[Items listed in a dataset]
=== Begin Enclosure ===
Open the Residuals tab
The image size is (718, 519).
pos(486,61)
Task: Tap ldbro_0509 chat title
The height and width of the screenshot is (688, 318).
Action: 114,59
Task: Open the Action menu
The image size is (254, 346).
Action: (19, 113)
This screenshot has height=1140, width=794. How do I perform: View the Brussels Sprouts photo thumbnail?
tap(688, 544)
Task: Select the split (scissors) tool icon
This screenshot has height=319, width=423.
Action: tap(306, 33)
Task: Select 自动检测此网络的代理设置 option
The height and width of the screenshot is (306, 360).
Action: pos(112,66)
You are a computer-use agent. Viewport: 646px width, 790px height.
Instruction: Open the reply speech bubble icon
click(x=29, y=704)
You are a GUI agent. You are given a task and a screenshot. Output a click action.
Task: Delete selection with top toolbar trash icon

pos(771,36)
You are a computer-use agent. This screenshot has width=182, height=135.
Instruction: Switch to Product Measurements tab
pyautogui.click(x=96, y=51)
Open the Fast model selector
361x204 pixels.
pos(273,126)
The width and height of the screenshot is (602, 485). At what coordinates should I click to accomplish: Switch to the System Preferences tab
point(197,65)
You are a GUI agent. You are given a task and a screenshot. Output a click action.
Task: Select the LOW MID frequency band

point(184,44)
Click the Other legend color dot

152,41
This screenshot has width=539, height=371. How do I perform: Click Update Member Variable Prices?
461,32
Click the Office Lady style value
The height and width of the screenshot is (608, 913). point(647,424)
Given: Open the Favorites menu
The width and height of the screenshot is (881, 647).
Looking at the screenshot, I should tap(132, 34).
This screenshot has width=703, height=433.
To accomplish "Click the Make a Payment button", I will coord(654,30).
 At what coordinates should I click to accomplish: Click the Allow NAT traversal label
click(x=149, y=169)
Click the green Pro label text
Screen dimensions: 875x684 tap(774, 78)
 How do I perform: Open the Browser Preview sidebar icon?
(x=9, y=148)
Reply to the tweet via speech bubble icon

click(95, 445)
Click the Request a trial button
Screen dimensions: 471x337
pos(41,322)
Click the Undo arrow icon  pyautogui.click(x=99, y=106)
=== End Enclosure ===
- **TASK TO CARRY OUT**
Once you have read through the entries above, state how many lines hold the word "menu", giving nothing but the number.

- **YOUR RESPONSE**
2